DO YOU KNOW “WHAT WOMEN WANT?”

CRITIC DOCTOR EXAMINES: Chris Gore (filmthreat.com), Susannah Breslin (roughcut.com), Elizabeth Weitzman (film.com), Eric Lurio (Greenwich Village Gazette), Roger Ebert (Chicago Sun-Times), Elvis Mitchell (New York Times), Rob Blackwelder (splicedonline.com), Kenneth Turan (Los Angeles Times) and Susan Stark (Detroit News).
* * * * out of 4 stars (PG-13)
The moment I heard there was going to be a movie about a man who could read women’s minds, I knew we were in for something special. Despite what most critics said, this was one fun movie!
“What Women Want” brings us Nick Marshall (Mel Gibson) and he is the epitome of a male chauvinist. He’s a rich Chicago advertising executive who one day obtains the power to read the minds of women – making for some very humorous and interesting situations.
Chris Gore (filmthreat.com) said, “Women are going to love it as the film validates much of their negative perceptions about ‘guys.’ Heck, I started to loathe and despise all men on the planet and I am one!” (Read Gore’s review of “What Women Want” for yourself.)
Stop already with the self-hate stuff, Chris! We’re not that bad. You simply didn’t see that the film poked fun at BOTH men and women – a brilliant satire comedy targeting both sexes. Some critics thought this hurt the film, though.

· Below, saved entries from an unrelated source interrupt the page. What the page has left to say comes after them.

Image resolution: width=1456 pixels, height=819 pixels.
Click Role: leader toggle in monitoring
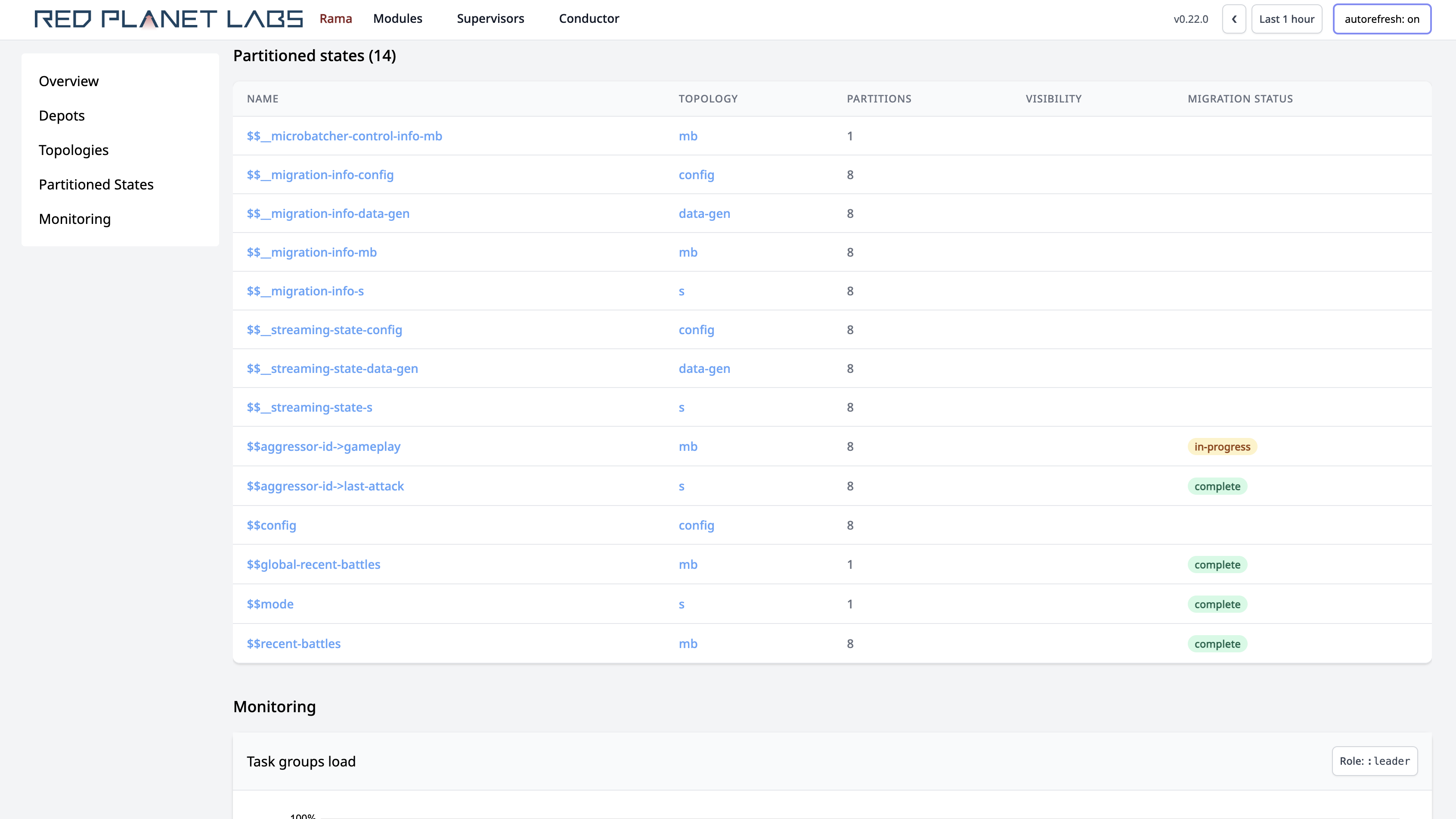point(1375,761)
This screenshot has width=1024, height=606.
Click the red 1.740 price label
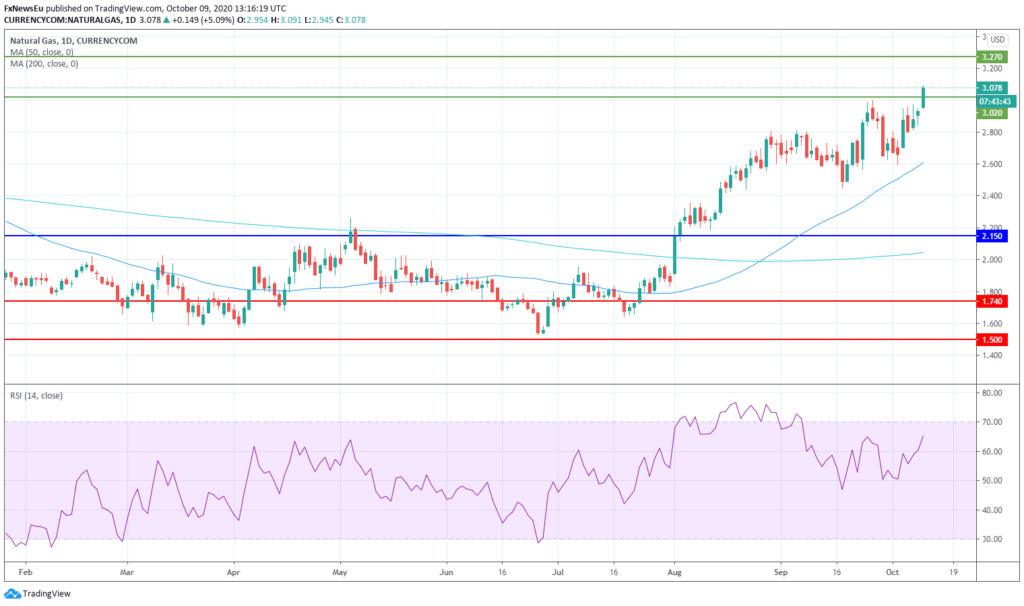point(992,301)
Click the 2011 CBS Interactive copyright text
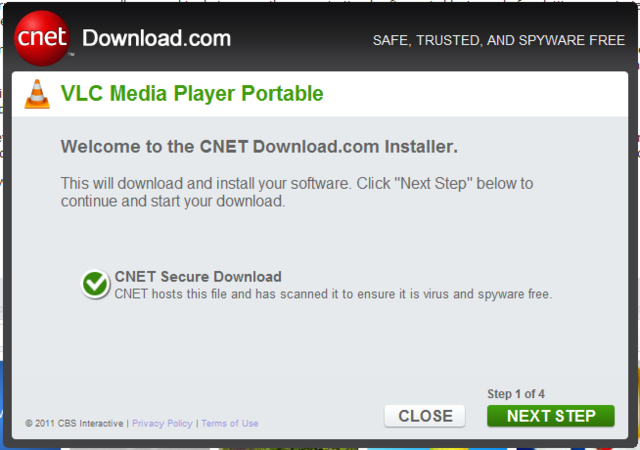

Susannah Breslin (roughcut.com) said, “Most troubling, and probably the film’s greatest failure, is that it simply seems unable to pick sides in the gender war: it’s as caught up in despising macho men as it is disgusted with modern women. Throughout, we’re left torn between hating men or hating women.”
This is not a failure, Susannah. Picking on one sex would have been. Elizabeth Weitzman (film.com) got it right: “This is not a great comedy, but it has some honest laughs, a few touching moments, and a welcome balance between the girls and the boys.”
Eric Lurio (Greenwich Village Gazette) said, “He soon concludes that women are indeed BETTER than men in all respects and this is confirmed as Alex’s boyfriend dumps her when she won’t put out.”
This doesn’t conclude crap, Eric! The movie didn’t say women are better than men. It may conclude certain type of men (those who use women for only sex at the expense of their feelings) may be the scum of the earth. We all know there are women who use men, too. As far sex, if men could read women’s minds in bed, women might actually welcome it!
Roger Ebert (Chicago Sun-Times) said, “I also liked the way Gibson handled the sex scene, where his look of joy and complete self-satisfaction at the end is equaled only by Jack Nicholson’s famous Triumph T-shirt moment in “Five Easy Pieces.” Even those men who didn’t like this movie will enjoy this scene.
Elvis Mitchell (New York Times) said, “If the movie had the courage to show that women are complex people, it would be a much more inspired picture.
Elvis? I think your mind has left the building. This was not a complex movie and therefore did not require complex notions of women – or men. Nancy Meyers took some fundamental differences from an extreme angle and had fun with it. Thanks to Mel Gibson and Helen Hunt – it worked!
Rob Blackwelder (splicedonline.com) said, “Yet, despite the fact that both are fine actors, there just doesn’t seem to be much chemistry between them.”
Gibson and Hunt was a perfect match, Rob. I’m one guy who generally likes romantic comedies and if the romance weren’t there – then the film wouldn’t have worked for me. Granted it wasn’t the best love story of all time, but it wasn’t meant to be. “What Women Want” was more comedy focused.
Kenneth Turan (Los Angeles Times) said, “The most moving moment it provides is a Nike commercial for female runners created by the real-life Weiden-Kennedy Agency. When that’s your emotional high spot, you know you’re in trouble.”
This was your emotional high spot in the film, Ken? If you thought a Nike© commercial was a higher spot than Gibson’s G-spot scene, then I think it is you who is in trouble.
Susan Stark (Detroit News) summed the movie up best: “It’s a romantic comedy with a distinctly modern, delicate but sharp, satirical cutting edge.”
What women want are for for men to understand them. But don’t men want the same thing? It doesn’t take a mind reader to figure that one out. The fact is we don’t understand each other and that’s why we will forever have romantic comedies.